OPENS Friday, April 24, 2020, 8 pm, Frear Ensemble Theater, Swarthmore College
NO ONE WILL BE ADMITTED - NO ONE WILL BE ON STAGE
DON’T CALL FOR RESERVATIONS
NO LIVE STREAMING
About 32 min, no intermission.
Co-sponsored by the Department of Classics and the Swarthmore College Honors Program.
About 32 min, no intermission.
Women of Trachis - rehearsal without performers
SOPHOCLES’ WOMEN OF TRACHIS
The Women of Trachis (which can also be translated as Trachis Girls or Teenagers from Trachis) is one of Sophocles’ least performed and most compelling plays. The play explores issues of power, depression, love, and violence. Greece’s most revered hero, Heracles, has destroyed a city and murdered its inhabitants in order to rape its King’s daughter. His wife, Deianeira, tries to win back his love with a potion that ends up killing him. The question is: to what extent was Deianeira’s action an accident, and to what extent did she find life with Heracles unbearable?
The chorus witnesses the inglorious demise of Greece’s most famous hero. They see a side of Heracles that was supposed to remain unseen: a man who causes needless suffering to satisfy his own pleasure and ambition and then is killed by his wife. Thus, the play is ultimately about what the chorus sees: the dark underside of heroic myths, the price of pain felt by those at the receiving end of the heroic story.
The text used in this production is a new translation by the ensemble from Ancient Greek.
THEATRE WITHOUT WITNESSES
What is lost when the theatre is shut down? In the end, tragedy is an encounter with everything that cannot be expressed through just words or images. In the theatre, what is not seen is more important than what is on stage. In this production of Sophocles’ play, nothing will be seen. The crimes and amorality of Heracles will be hidden from view, seen only by the fictional Women of Trachis. M ichał Zadara stages a live performance which no one - not even the performers - will witness.
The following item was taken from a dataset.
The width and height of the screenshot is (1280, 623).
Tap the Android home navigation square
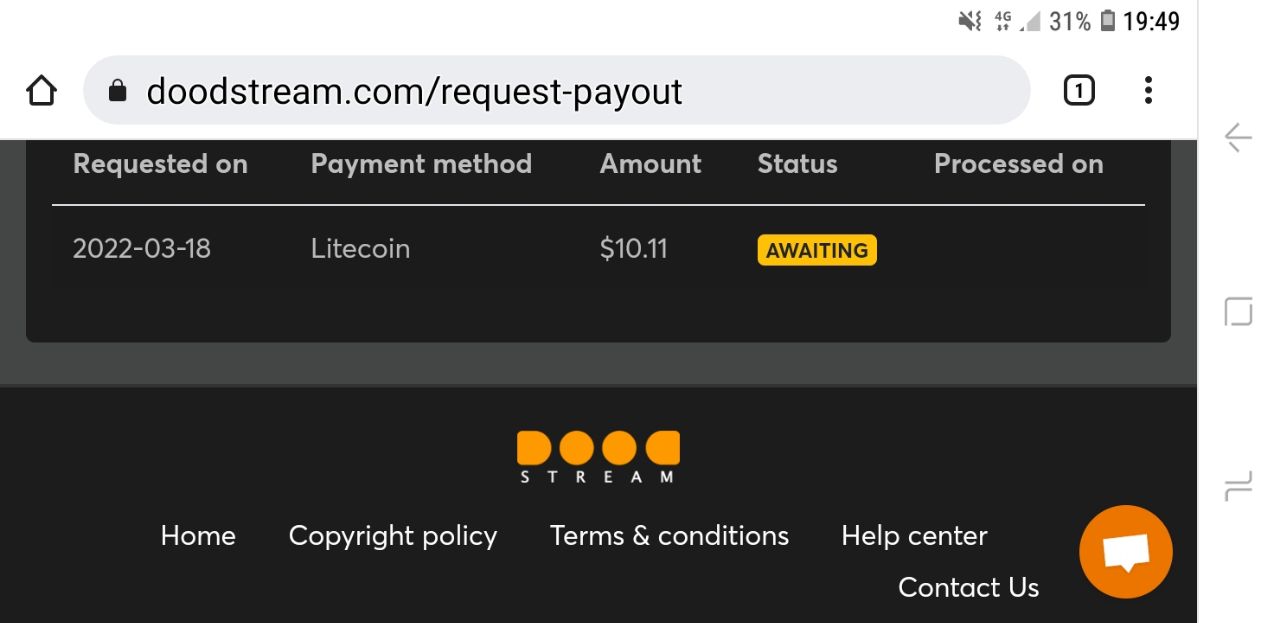[1238, 312]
The performance is a result of Michał Zadara’s Swarthmore College class “Tragedy as Contemporary Theatre.” His students read and analyzed Greek tragedies and then chose The Women of Trachis to stage. Classes on campus were cancelled in March, but Zadara has continued his theatre work with the students online.
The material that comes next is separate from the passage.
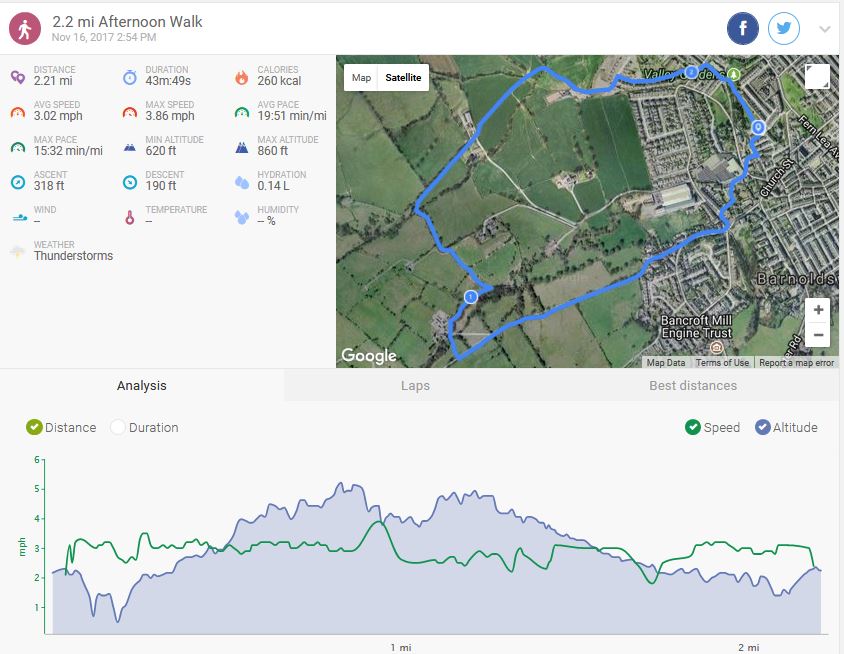Screen dimensions: 844x654
Task: Share workout on Twitter
Action: [784, 29]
Swarthmore’s Lang Performing Arts Center (LPAC) is empty. In isolation, Zadara is connecting equipment, moving scenery, and testing the multimedia his students are sending him. On April 24, 2020, a computer will start all the cues for the light, sound, and video, and the story of how Deianeira killed herself after killing her husband, Heracles, will be told. The cast and crew are recorded and the audience is absent.
Swarthmore College’s renowned Department of Theater continues to make live, collective work under these extreme and unique conditions. This performance will exist — and embody -- absence as the social reality of this time.